*JOB*.
Reproduce the items word for word, beginning with the very first line and stopping after the line that contains "mutual-friends-avatars is located", including that line.

────────

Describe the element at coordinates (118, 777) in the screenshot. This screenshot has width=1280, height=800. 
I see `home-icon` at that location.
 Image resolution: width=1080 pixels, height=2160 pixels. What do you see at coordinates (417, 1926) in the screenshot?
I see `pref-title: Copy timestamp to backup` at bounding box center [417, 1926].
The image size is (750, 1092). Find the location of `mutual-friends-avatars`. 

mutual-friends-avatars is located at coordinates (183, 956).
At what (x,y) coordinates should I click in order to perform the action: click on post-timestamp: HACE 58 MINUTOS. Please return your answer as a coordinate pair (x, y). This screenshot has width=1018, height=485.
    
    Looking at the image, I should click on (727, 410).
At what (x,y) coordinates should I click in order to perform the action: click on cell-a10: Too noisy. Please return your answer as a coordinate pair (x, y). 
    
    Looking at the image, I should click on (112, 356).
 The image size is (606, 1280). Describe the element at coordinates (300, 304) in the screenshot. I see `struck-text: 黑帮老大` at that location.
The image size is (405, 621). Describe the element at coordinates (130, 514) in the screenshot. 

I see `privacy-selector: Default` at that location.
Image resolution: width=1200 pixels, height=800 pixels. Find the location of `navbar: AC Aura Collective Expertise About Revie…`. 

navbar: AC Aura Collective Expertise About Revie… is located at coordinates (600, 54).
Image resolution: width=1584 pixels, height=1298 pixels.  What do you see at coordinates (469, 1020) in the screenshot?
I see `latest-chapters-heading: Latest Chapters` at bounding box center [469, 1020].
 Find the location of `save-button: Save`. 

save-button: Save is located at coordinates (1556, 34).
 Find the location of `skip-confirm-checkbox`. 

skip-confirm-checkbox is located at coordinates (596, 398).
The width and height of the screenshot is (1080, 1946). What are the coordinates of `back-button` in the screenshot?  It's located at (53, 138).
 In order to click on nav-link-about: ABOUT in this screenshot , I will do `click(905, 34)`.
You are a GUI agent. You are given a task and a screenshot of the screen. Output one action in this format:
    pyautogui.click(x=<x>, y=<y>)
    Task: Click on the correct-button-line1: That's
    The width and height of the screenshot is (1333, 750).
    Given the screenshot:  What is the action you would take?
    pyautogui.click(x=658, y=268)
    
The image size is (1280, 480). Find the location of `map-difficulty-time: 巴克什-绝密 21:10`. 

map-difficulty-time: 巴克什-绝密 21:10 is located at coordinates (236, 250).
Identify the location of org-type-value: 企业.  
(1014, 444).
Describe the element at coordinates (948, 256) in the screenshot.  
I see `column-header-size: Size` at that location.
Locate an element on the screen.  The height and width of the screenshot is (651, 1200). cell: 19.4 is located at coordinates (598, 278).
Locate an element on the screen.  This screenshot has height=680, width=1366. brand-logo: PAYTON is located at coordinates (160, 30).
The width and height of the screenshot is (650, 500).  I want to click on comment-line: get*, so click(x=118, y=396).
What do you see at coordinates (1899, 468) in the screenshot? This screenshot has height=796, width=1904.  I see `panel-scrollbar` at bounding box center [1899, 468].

────────

*ANSWER SPACE*.
Describe the element at coordinates (118, 777) in the screenshot. This screenshot has width=1280, height=800. 
I see `home-icon` at that location.
 Image resolution: width=1080 pixels, height=2160 pixels. What do you see at coordinates (417, 1926) in the screenshot?
I see `pref-title: Copy timestamp to backup` at bounding box center [417, 1926].
The image size is (750, 1092). Find the location of `mutual-friends-avatars`. 

mutual-friends-avatars is located at coordinates (183, 956).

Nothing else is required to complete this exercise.